While 42% accuracy means the system fails to identify the root cause in the top five for the majority of investigations, the value proposition is in significantly reducing the search space that engineers must manually investigate. Going from potentially hundreds or thousands of changes to five represents a substantial productivity improvement even when the true root cause isn't in the top five.
## Future Directions
Meta outlines several future directions for this technology:
- Expanding AI-based systems to autonomously execute full workflows and validate their results, moving beyond just suggestion-making to actual automated remediation.
- Using AI to detect potential incidents before code push, shifting from reactive root cause analysis to proactive risk mitigation.
## Critical Assessment
This case study provides a solid example of LLMOps practices for a production AI system, though several aspects warrant consideration:
- The 42% accuracy figure, while seemingly low, should be evaluated in context. At Meta's scale, even partial automation of the investigation process could save significant engineering time.
- The reliance on backtesting rather than live production metrics means real-world performance may differ. The controlled nature of backtesting may not fully capture the complexity of live incident response.

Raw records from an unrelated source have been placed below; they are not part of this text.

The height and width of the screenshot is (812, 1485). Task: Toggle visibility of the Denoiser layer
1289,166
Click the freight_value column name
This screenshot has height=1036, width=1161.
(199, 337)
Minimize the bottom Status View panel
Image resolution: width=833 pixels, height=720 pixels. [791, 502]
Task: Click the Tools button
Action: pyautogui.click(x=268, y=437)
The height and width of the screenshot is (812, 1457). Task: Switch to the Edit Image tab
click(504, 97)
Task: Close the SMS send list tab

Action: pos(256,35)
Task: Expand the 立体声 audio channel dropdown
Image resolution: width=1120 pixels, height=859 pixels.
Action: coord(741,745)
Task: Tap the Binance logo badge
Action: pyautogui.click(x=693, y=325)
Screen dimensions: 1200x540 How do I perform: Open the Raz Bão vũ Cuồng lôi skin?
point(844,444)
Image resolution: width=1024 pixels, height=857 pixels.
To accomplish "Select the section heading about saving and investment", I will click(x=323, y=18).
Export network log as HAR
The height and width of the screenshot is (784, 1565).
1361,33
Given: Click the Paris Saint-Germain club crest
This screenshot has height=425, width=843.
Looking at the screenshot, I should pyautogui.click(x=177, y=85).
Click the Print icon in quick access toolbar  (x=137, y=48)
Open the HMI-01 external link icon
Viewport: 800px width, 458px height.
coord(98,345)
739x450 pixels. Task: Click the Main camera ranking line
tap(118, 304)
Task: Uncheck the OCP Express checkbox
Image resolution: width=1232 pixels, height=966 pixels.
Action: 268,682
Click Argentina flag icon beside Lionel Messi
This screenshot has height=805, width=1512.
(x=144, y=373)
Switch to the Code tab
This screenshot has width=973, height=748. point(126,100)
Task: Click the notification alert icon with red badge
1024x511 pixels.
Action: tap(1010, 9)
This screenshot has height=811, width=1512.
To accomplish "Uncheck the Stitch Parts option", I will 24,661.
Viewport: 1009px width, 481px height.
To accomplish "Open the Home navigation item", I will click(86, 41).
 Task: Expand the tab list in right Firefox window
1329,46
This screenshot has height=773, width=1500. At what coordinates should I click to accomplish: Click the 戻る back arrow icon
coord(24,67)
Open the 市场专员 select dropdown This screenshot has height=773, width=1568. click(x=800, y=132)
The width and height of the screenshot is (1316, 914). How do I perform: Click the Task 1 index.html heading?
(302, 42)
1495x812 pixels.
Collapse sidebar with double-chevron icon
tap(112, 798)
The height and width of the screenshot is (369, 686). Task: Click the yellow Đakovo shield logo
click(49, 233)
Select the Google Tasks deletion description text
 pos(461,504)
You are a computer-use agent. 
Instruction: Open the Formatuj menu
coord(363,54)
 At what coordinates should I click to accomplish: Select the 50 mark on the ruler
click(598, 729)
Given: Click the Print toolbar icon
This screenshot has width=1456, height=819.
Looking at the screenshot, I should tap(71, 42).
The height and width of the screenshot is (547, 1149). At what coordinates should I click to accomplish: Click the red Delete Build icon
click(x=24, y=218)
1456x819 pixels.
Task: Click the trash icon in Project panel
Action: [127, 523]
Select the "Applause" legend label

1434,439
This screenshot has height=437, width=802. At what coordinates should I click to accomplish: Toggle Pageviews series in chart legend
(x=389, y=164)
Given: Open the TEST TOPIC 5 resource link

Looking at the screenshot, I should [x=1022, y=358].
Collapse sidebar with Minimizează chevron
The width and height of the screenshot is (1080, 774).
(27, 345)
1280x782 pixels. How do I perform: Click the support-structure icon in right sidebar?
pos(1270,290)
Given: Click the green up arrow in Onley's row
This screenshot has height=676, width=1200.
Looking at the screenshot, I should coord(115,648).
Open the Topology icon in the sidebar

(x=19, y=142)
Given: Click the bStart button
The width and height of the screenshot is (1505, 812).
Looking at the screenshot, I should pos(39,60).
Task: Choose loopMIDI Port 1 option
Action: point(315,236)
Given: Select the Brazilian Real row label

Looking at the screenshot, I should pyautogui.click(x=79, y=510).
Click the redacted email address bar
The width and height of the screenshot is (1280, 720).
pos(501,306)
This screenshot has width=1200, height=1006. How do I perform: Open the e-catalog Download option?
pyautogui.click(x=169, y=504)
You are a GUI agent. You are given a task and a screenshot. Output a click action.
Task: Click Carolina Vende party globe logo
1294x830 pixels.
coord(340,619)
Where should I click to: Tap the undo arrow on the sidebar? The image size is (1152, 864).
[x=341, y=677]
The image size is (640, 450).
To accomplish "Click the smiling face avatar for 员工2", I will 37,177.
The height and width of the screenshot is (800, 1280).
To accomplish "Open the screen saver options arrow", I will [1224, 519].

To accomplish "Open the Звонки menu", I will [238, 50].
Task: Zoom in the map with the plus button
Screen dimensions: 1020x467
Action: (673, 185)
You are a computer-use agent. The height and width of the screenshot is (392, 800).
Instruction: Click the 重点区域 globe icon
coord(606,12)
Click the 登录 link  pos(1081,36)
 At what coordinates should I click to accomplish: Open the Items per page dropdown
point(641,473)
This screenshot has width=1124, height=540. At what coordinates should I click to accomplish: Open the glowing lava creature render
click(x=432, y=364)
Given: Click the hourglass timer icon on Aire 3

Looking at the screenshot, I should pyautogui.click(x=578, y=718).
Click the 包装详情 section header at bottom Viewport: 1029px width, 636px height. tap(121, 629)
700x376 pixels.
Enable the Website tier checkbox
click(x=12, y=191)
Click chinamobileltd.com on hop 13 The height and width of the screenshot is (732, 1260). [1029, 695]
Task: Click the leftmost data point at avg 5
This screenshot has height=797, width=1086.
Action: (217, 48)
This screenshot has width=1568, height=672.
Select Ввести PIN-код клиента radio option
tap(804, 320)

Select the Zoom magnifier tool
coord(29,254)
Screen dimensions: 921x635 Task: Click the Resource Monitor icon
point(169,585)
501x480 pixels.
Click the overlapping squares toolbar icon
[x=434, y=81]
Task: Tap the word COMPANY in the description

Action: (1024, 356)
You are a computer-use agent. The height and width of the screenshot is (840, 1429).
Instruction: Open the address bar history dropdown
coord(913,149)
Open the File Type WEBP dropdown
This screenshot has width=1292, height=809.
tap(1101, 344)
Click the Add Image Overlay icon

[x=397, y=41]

- The system's dependence on quality heuristics in the first stage means that if the true root cause is filtered out early, the LLM cannot recover it.
- The training data of approximately 5,000 examples is relatively modest, suggesting there may be room for improvement with more data or different training approaches.
Overall, this represents a practical application of LLMs to a real operational challenge, with thoughtful consideration of production deployment concerns including accuracy, explainability, and confidence calibration.